Vol. 303, Issue 1, 188-195, October 2002

Nociceptin/Orphanin FQ Modulation of Ionic Conductances in Rat Basal Forebrain Neurons

J. H. Chin, K. Harris, D. MacTavish and J. H. Jhamandas

Department of Medicine (Neurology), Centre for Neuroscience, University of Alberta, Edmonton, Alberta, Canada

Nociceptin/orphanin FQ (N/OFQ) is an endogenous opioid-like heptadecapeptide that plays an important role in a variety of physiological functions. N/OFQ and its receptor opioid receptor-like orphan receptor-1 are abundant in the diagonal band of Broca (DBB), a basal forebrain nucleus where the loss of cholinergic neurons is linked to memory and spatial learning deficits. In the whole animal, central injections of N/OFQ have been shown to disrupt spatial learning. In this study, we investigated the basis for these behavioral observations by examining the cellular effects of N/OFQ on chemically identified DBB neurons. Whole cell patch-clamp recordings were performed on enzymatically dissociated DBB neurons. Under voltage-clamp conditions, bath application of N/OFQ (10 pM-1 µM) resulted in a dose-dependent depression of whole cell currents.

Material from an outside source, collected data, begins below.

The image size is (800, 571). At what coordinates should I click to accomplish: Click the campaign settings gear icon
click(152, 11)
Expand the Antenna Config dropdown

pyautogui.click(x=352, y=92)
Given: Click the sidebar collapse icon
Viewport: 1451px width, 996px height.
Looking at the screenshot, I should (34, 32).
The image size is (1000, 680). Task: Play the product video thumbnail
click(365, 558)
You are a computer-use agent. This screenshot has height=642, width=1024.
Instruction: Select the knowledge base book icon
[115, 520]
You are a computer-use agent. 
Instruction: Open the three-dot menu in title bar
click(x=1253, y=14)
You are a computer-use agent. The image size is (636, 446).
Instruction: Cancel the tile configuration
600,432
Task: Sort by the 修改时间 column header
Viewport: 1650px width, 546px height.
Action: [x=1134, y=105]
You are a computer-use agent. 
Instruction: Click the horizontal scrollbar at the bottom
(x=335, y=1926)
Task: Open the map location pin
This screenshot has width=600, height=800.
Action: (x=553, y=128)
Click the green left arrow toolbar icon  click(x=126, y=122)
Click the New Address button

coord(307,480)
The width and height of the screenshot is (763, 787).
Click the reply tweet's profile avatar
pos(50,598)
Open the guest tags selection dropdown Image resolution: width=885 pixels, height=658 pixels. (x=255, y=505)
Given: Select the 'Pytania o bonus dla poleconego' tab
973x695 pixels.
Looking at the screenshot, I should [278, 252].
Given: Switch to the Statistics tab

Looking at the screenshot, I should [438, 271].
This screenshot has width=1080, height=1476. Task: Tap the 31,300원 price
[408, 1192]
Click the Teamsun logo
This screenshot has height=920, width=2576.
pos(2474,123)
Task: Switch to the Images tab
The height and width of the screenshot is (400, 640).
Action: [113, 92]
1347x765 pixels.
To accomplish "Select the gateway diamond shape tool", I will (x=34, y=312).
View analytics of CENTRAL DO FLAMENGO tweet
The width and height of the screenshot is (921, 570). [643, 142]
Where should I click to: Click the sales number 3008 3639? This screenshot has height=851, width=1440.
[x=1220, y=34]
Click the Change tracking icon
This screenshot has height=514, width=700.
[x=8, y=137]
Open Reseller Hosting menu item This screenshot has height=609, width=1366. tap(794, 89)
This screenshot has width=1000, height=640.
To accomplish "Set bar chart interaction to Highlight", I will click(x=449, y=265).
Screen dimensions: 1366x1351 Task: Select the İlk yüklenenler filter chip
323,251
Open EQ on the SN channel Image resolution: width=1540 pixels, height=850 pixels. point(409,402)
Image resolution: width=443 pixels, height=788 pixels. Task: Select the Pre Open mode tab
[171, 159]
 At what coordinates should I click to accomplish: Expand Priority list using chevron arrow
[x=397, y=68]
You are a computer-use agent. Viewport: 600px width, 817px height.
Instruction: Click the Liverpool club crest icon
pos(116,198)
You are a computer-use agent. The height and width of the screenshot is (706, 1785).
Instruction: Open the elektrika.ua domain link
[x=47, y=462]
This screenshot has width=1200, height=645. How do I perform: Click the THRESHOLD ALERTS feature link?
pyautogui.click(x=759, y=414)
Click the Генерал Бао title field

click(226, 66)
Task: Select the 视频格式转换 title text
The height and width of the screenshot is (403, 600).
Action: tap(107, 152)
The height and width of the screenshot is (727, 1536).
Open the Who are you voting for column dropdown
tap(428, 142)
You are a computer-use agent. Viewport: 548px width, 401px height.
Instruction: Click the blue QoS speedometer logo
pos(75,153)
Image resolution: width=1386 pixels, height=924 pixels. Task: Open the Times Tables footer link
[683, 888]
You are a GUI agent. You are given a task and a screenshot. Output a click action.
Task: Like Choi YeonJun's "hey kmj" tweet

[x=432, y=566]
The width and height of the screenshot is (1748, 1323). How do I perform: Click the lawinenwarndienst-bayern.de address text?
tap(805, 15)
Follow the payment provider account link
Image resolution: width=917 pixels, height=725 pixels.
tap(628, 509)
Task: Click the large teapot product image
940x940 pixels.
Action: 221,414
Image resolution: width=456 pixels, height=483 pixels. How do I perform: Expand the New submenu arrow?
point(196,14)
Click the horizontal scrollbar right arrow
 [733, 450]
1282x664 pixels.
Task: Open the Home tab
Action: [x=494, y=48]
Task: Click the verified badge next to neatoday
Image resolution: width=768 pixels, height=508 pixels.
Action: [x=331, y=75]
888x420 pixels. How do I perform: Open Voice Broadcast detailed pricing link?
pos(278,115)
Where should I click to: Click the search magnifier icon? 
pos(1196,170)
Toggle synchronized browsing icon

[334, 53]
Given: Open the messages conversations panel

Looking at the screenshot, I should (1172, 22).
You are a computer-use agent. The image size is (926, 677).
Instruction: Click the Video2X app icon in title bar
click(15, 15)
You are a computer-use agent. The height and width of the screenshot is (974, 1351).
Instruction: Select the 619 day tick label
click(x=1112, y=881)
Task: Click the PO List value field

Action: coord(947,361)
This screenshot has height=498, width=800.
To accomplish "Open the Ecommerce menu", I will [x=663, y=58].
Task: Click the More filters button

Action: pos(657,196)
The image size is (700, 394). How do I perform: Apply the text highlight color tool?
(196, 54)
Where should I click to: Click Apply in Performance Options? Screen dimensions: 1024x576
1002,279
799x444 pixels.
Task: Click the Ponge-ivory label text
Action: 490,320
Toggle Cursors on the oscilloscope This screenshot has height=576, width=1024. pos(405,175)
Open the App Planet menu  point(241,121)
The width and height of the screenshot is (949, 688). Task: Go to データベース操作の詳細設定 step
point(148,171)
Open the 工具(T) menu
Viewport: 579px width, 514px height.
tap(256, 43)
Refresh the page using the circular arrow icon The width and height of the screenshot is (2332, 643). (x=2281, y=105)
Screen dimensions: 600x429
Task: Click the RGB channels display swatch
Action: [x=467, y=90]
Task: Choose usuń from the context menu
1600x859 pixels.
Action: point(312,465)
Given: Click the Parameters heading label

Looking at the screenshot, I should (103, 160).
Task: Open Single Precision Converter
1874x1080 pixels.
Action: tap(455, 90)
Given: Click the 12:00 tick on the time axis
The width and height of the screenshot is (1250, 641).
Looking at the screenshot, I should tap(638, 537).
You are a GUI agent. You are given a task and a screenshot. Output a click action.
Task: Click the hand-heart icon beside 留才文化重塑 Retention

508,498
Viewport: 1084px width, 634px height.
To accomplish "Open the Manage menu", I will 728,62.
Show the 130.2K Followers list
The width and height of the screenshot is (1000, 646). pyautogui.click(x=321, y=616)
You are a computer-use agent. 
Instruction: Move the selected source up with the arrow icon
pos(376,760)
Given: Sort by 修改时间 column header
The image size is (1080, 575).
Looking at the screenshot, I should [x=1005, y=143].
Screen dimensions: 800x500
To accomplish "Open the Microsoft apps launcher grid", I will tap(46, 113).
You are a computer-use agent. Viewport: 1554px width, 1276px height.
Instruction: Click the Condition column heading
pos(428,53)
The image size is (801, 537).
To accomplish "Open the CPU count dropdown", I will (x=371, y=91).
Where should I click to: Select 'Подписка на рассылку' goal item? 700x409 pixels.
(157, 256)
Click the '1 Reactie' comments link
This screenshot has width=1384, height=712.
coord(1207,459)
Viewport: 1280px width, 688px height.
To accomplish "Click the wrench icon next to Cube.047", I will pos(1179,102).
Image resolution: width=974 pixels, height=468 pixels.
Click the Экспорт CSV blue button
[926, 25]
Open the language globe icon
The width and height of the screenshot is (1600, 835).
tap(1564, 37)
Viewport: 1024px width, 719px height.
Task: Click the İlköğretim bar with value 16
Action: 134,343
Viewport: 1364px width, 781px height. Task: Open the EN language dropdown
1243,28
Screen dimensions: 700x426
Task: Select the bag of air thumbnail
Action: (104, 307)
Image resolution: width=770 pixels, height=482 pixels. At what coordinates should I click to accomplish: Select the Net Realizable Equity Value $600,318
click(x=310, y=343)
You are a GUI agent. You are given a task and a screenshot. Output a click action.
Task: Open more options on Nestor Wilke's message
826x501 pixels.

Single cell reverse transcription-polymerase chain reaction analysis identified cholinergic and fewer GABAergic cells to be N/OFQ-responsive. [Nphe¹]nociceptin-(1-13)-NH₂ and CompB (J-113397) antagonized the N/OFQ response, but both compounds also displayed partial agonist activity. Using a combination of channel blockers we determined that the effects of N/OFQ were mediated via a suite of Ca²⁺ (N- and L-type) and Ca²⁺-dependent K⁺ (iberiotoxin-sensitive) conductances. In addition, biophysical analysis of voltage subtraction protocols revealed that N/OFQ reduces transient outward and the delayed rectifier K⁺ currents. Because N-type and L-type Ca²⁺ channels are important in the context of neurotransmitter release, our observations indicate that N/OFQ inhibition of Ca²⁺-dependent conductances in cholinergic neurons would be expected to result in depression of acetylcholine release, which may explain the behavioral actions of N/OFQ in the brain.